The rate across all of the OECD advanced countries was little changed since January 2011, but the eurozone rate rose by 0.1 percent in February for the eighth month running.
"Around 45.0 million people were unemployed across the OECD area in February 2012, up 0.4 million from February 2011 ... and still 14.3 million higher than in February 2008," the OECD said.
The February data concerned 24 of the 34 members of the Organisation for Economic Cooperation and Development.
The latest figures compare with an overall OECD unemployment rate of 8.2 percent in 2011, 8.6 percent in 2010 and 8.4 percent in 2009.
In the seven biggest OECD countries in February, the rate was 7.5 percent, the same as in January, from 7.6 percent in the last quarter of last year and 7.7 percent for the earlier part of 2011.
"New data for March 2012 show the unemployment rate falling in both the United States (to 8.2 percent, down from 9.1 percent in August 2011) and Canada (to 7.2 percent, down from 7.4 percent in the previous month," the OECD said.
Within the eurozone, unemployment rates varied widely against the background of the debt crisis, austerity measures to correct public finances, and economic slowdown.
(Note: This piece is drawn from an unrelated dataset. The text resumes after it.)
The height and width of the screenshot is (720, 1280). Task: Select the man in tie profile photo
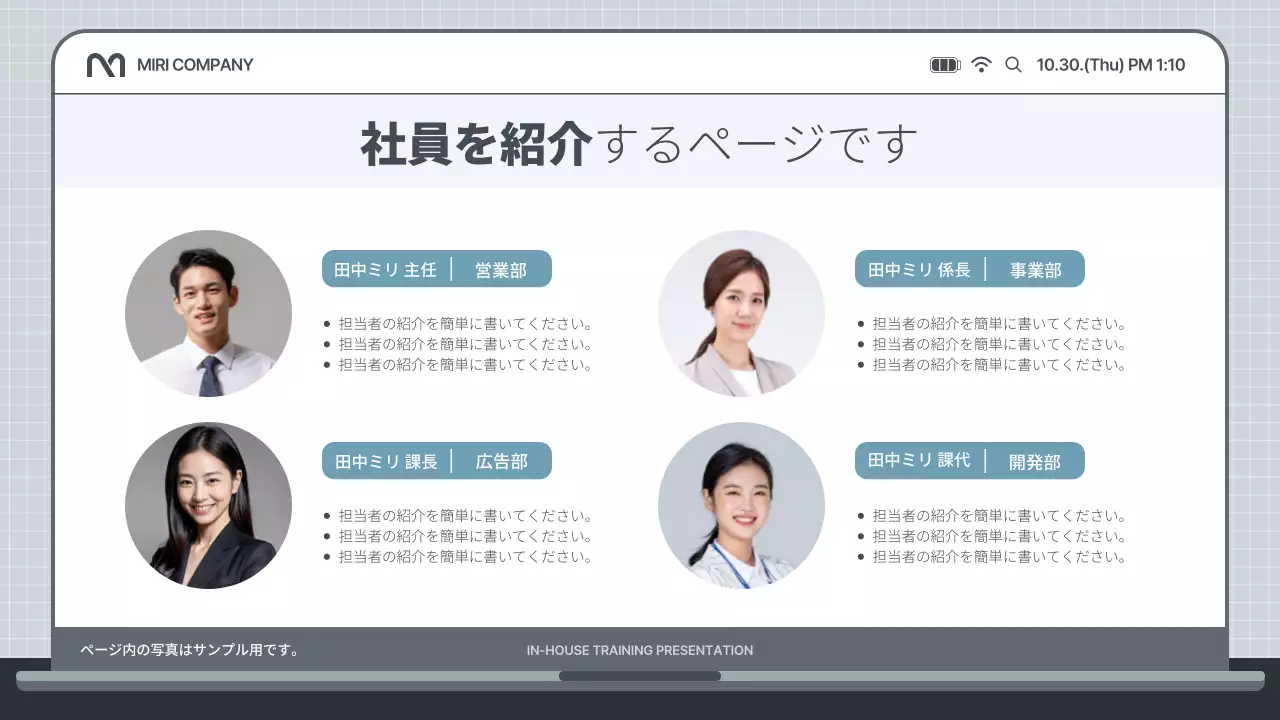pyautogui.click(x=208, y=313)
For example, the rate in Spain rose by 0.3 percentage points in the month to 23.6 percent which was the highest figure in the OECD, in Portugal by 0.2 points to 15.0 percent, in Italy by 0.2 points to 9.3 percent and in Ireland it was steady at 14.7 percent. Data for Greece was not available but the last data for December put it at 21.0 percent.
For the European Union, the rate in February was 10.2 percent, up from 10.1 percent in January and 9.7 percent in 2011. The latest available OECD data for Britain put the rate there in December at 8.3 percent.
The data from the Organisation for Economic Cooperation and Development was based on harmonised rates for each country which may vary from the official rates calculated by national statistics institutes, and all the data was seasonally adjusted.
Unemployment data issued by national statistics institutes is based on definitions of who is registered as unemployed and is available for work, while some other headline unemployment figures are based on different calculations or on surveys.